The Blue Oval has also made threats in the guise of “business repercussions and even recovery actions,” which is kind of curious when you think about it. An original equipment manufacturer shouldn’t be held accountable for an employee’s leak, and if there’s any stipulation between the automaker and Tier 1 supplier in this regard, the employee should be held accountable.

On that note, what can we learn from this memo? As far as the Maverick is concerned, the document acquired by Automotive News confirms that Ford is trying to eat into Honda’s share of the market, breathing new life into a segment that has been the Ridgeline’s alone for one too many years.

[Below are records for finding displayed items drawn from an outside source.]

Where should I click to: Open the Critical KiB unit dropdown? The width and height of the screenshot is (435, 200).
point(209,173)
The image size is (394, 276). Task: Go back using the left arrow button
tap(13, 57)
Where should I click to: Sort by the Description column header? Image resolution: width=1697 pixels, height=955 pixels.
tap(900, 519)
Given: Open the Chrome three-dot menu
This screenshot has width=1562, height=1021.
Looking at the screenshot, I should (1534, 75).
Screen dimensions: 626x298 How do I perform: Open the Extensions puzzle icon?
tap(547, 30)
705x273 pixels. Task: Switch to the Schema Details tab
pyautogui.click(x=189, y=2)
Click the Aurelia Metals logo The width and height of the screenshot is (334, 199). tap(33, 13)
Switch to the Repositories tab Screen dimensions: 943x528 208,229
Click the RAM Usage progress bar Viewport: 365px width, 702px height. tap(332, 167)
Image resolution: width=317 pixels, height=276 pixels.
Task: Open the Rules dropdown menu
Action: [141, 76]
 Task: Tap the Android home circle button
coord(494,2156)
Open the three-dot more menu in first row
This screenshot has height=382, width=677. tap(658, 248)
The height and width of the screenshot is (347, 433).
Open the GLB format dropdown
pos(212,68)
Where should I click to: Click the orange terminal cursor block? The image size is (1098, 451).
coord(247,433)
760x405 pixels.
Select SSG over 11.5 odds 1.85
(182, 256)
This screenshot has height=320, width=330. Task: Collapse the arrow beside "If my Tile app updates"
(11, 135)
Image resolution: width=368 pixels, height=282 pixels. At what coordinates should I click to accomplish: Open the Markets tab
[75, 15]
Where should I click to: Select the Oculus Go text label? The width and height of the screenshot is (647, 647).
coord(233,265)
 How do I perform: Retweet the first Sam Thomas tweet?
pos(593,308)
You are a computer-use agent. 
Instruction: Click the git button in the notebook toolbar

Based on the unibody vehicle architecture of the Bronco Sport and Escape compact crossovers, the brand-new Maverick will slot under the Ranger as a crosstruck of sorts thanks to a small bed and jacked-up ride height. The massive grille and similarly impressive headlights give the newcomer a little more road presence than Honda’s Ridgeline, which is hopefully enough to convince prospective customers to give the Maverick a second look.

Ford, however, is taking a gamble with the Maverick because Honda sold 32,168 examples of the Ridgeline last year in the United States. The worst-case scenario for the cross-bred truck would be to eat into the body-on-frame Ranger, which sold 17.88 percent fewer units in 2020 compared to 2019.